▶ _What you are asked to do_
The lines to copy run from the one containing "Open the Microsoft Word format dropdown" to the very end of the records; give them exactly, and only them, without pictures.

▶ _Provided information_
= = = =

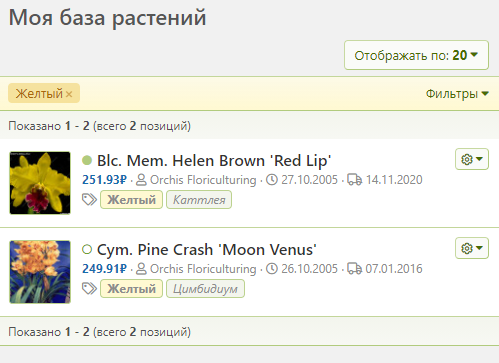Select the Цимбидиум tag
The width and height of the screenshot is (499, 363).
[205, 289]
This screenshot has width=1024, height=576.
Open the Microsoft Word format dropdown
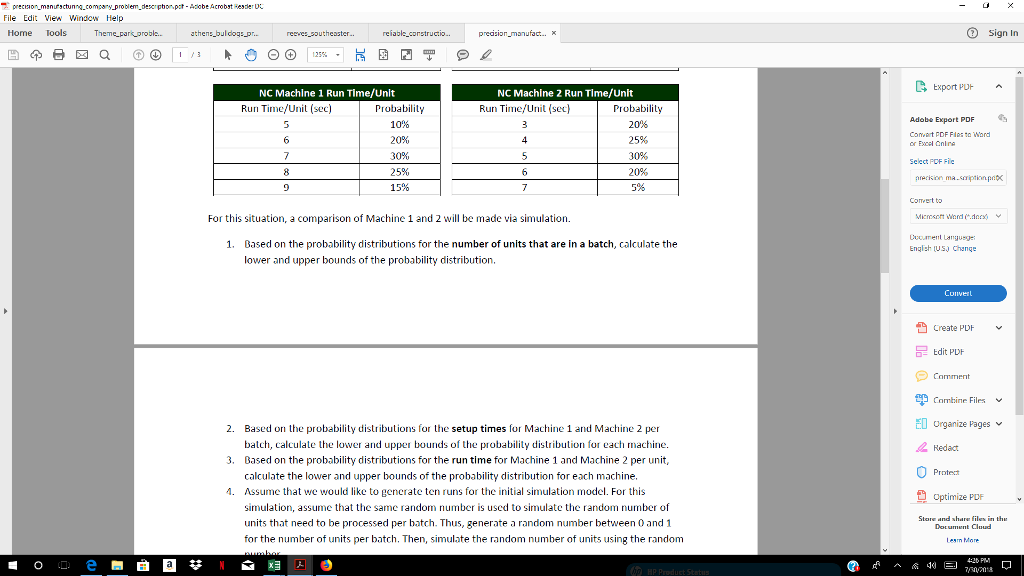click(958, 215)
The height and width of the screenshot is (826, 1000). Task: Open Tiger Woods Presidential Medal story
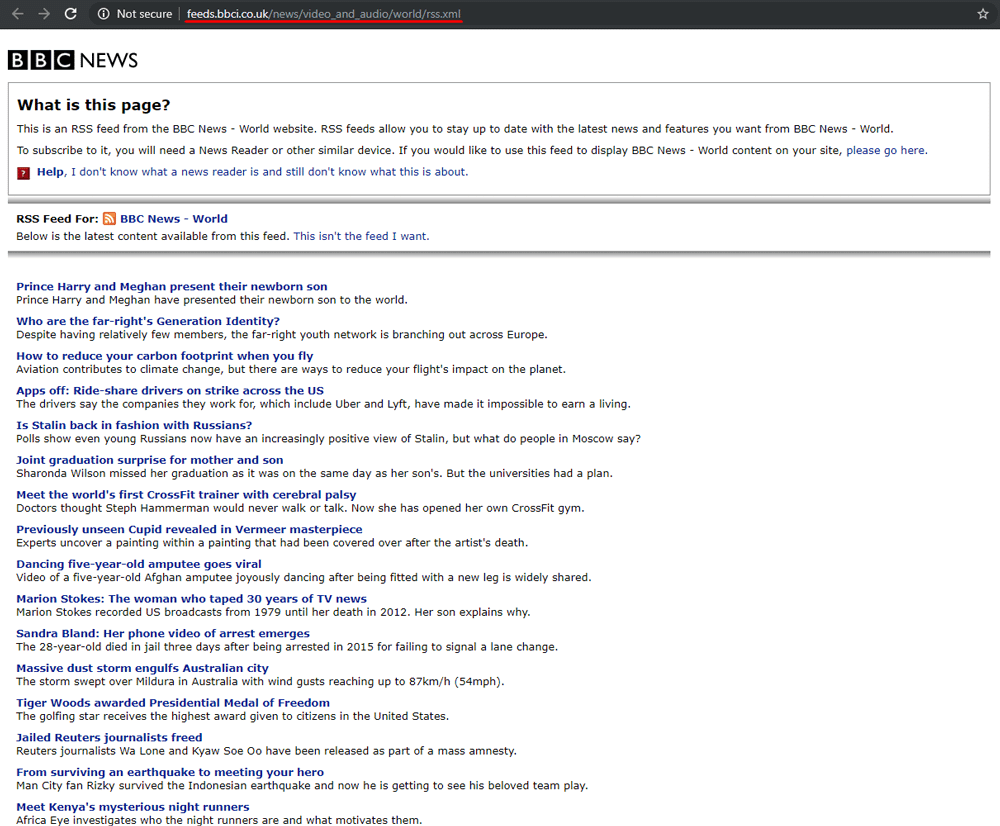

= = = =

▶ _Task result_
Open the Microsoft Word format dropdown
click(958, 215)
The height and width of the screenshot is (826, 1000). Task: Open Tiger Woods Presidential Medal story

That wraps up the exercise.